When the American soldiers liberated him, Tom began a two-year stint in various hospitals, battling for his life. He won, but normal life would not last long; in 1948 the Communists seized power and within weeks tossed the outspoken idealist in jail. This time Tom had no plans to remain behind bars. With his father, his sole surviving
relative from an extended clan of over 60, Tom escaped from Czechoslovakia. In 1949 the pair migrated to Australia.

Tom’s next decade was spent supporting himself through manual labor, acquiring an education and a new identity. And when the time came to decide what profession he would devote his learning to, he joined the organization that had emerged, like himself, from the ashes of war and holocaust - the United Nations.

When I first met Tom, he was more than halfway through a 28-year career with the UN working for developing countries and then for refugees. Slight of build, good-looking, with a quirky sense of humor, meticulous about his work, he did not strike me as someone who had endured unimaginable horrors. But one day I saw him in his shirtsleeves, the indelible blackish-green numbers of the concentration camp inmates tattooed on to his arm. Gradually - for Tom is a reticent man - I pieced together his story.

He did not like to tell it. For him the past was only relevant as a guide to the future, as instruction and warning. The values and principles of the United Nations were his own; they had been forged in the same crucible. The work he was doing for the UN was to ensure that what happened to millions like him could not happen again. He toiled for refugees because he had been one himself, but the lessons of his life went beyond that. He could not abide racism of any sort.

Nor could he abide tyranny or the abridgment of the democratic freedoms he had had to flee his country to enjoy. While in Mauthausen he had repeatedly been saved from certain death not by a fellow Jew but by a Czech political prisoner, a former primary school teacher.

That basic human decency was a powerful example in itself, but it also confirmed his admiration for political dissidents anywhere. He made contributions to Solidarity in Poland, traveling there privately in the early 1980s to see how he could help.
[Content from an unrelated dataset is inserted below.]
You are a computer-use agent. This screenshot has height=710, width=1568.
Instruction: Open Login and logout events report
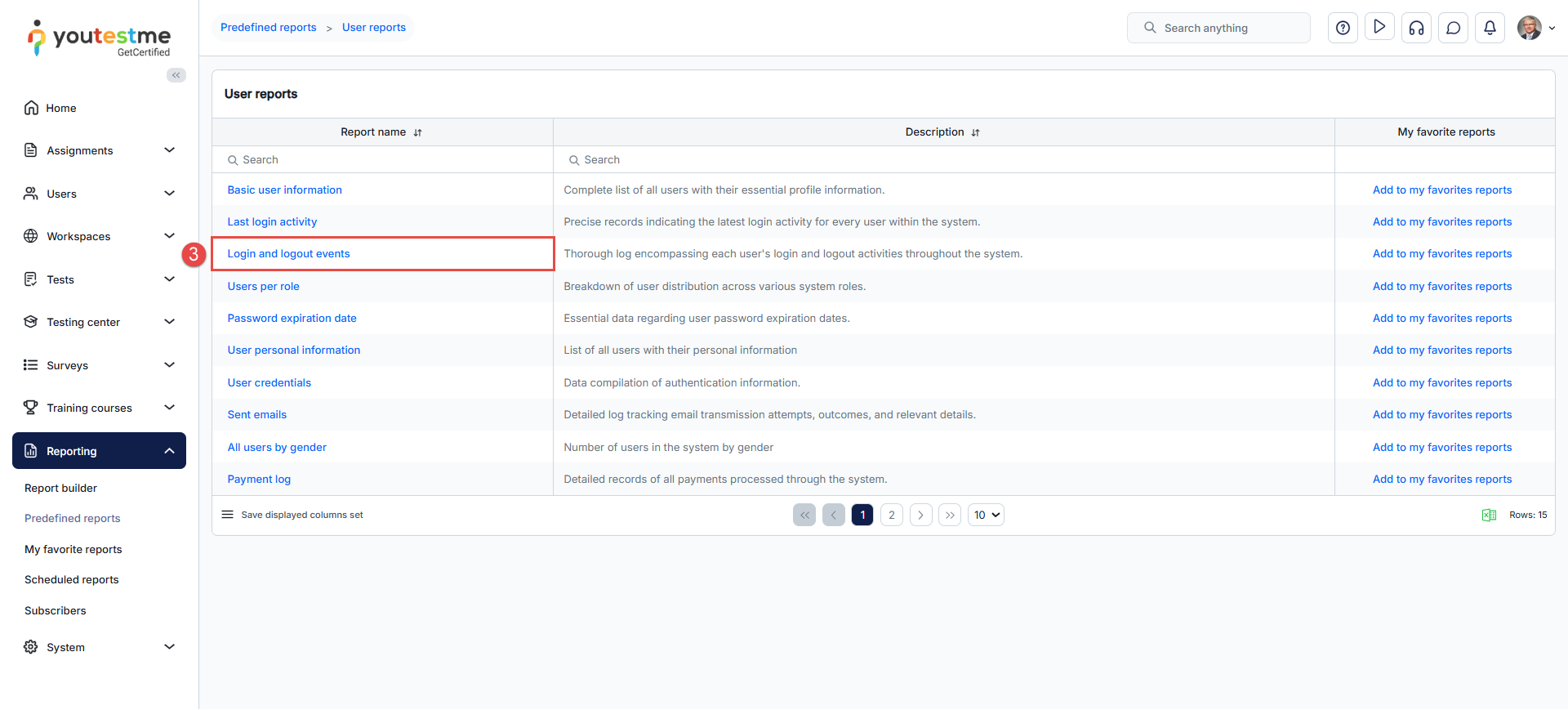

When Vaclav Havel began his velvet revolution in Prague, Tom, at great personal and professional risk, smuggled printing and publishing equipment into Czechoslovakia to aid the underground press there. He saw no contradiction with his role as a United Nations official, sworn to uphold the rights of its member states. The ideals he was defending were those of the United Nations Charter, drawn up by men and women for whom "never again" was more than a slogan.

Tom is retired and lives in Geneva with his wife. He says he is mildly disillusioned with humanity, and so pleasantly surprised by the acts of courage and decency of which human beings sometimes prove capable. His biggest challenge, he adds with a smile, is learning to live with a deteriorating body. He never mentions the years when his challenge was learning to live at all.

When the United Nations commemorated the 60th anniversary of the liberation of Auschwitz, Tom’s health would not permit him to travel to New York for the ceremony. He could not have stood at the event, but what Tom Luke stood for is embedded in the foundations of the UN.

Shashi Tharoor is Under-Secretary-General for Communications and Public Information. He is also the author of eight books as well as numerous articles.

Reproduced by permission of the author.